* _Task brief_: Revise the passage from "Re: [RFC] Add" up to and including "easy to parse." in the message on RCS-format diffs below, putting "simple" in place of "easy".

* _Selected extract_:
========================

Re: [RFC] Add "rcs format diff" support

[Date Prev][Date Next][Thread Prev][Thread Next][Date Index][Thread Index]

 



On Sat, May 13, 2006 at 02:14:15PM -0700, Linus Torvalds wrote:
> 
> Al was asking for the "diff -n" format, which is the old RCS format, and 
> which is really easy to parse.

Heh... And I've just managed to get around that stuff on plain git.  Have fun:

Use:
	git-remap-data [git-diff arguments] > map
	git-remap map <old-log >remapped-old
	git-remap /dev/null <new-log >remapped-new
	diff -u remapped-old remapped-new
with old-log and new-log being build/sparse/whatever logs produced on
trees in question (for values of "whatever logs" including e.g. grep -n
results, etc.)

git-remap-data builds the description of how lines of old tree are mapped
to the new one; git-remap is a filter using that data to massage log
from the old tree to new one; lines of form
<file>:<line>:<text>
are turned into
N:<new-file>:<new-line>:<text>
if they survive in new tree and
O:<file>:<line>:<text>
otherwise.

Here they are; enjoy.  BTW, that puppy can be used on unified diffs with
zero context; won't catch renames, obviously...

git-remap-data.sh:
#!/bin/sh
GIT_DIFF_OPTS="-u 0" git-diff -M "$@" | git-remap

git-remap.c:

/*
 * Copyright (c) 2006, Al Viro.  All rights reserved.
 * 
 * Redistribution and use in source and binary forms, with or without
 * modification, are permitted provided that the following conditions
 * are met:
 * 1. Redistributions of source code must retain the above copyright
 *    notice, this list of conditions and the following disclaimer.
 * 2. Redistributions in binary form must reproduce the above copyright
 *    notice, this list of conditions and the following disclaimer in the
 *    documentation and/or other materials provided with the distribution.

========================

* _Given entries_:
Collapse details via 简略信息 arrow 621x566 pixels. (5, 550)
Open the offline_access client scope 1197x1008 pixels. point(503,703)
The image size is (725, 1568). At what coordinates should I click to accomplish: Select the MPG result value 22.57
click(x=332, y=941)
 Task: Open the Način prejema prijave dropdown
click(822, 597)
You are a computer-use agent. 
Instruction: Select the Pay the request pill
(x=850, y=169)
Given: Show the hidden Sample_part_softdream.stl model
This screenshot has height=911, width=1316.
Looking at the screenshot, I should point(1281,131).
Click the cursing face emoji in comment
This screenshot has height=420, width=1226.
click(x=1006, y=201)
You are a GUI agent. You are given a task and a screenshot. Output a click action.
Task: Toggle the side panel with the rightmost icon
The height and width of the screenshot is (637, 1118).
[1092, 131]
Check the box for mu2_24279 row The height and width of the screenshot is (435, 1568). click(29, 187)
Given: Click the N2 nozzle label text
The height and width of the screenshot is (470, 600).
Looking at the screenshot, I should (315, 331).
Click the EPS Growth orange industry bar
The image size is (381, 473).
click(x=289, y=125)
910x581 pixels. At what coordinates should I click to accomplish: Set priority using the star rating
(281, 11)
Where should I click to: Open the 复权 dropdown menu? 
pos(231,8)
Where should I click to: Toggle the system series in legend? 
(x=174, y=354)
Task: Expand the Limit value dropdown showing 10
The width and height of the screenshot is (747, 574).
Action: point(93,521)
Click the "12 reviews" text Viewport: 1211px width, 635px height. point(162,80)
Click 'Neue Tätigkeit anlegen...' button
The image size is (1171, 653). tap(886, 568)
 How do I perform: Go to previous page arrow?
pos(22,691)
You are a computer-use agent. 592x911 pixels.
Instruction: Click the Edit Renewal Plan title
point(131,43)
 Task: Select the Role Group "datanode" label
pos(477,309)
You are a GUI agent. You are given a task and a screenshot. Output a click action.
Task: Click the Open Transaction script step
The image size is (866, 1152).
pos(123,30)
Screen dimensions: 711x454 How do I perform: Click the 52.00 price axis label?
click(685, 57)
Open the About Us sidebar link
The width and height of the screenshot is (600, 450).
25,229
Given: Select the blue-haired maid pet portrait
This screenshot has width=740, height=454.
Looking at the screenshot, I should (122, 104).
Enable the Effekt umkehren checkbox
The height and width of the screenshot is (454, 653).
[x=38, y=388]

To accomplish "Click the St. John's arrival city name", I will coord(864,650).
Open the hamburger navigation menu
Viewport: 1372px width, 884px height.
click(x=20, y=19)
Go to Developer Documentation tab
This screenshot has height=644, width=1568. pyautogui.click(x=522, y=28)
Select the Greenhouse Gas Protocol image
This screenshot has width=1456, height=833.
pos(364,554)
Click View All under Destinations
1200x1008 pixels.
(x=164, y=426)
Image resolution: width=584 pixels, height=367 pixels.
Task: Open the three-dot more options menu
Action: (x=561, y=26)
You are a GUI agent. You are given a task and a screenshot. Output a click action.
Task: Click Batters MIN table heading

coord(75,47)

========================

* _Exercise output_:
Re: [RFC] Add "rcs format diff" support

[Date Prev][Date Next][Thread Prev][Thread Next][Date Index][Thread Index]

 



On Sat, May 13, 2006 at 02:14:15PM -0700, Linus Torvalds wrote:
> 
> Al was asking for the "diff -n" format, which is the old RCS format, and 
> which is really simple to parse.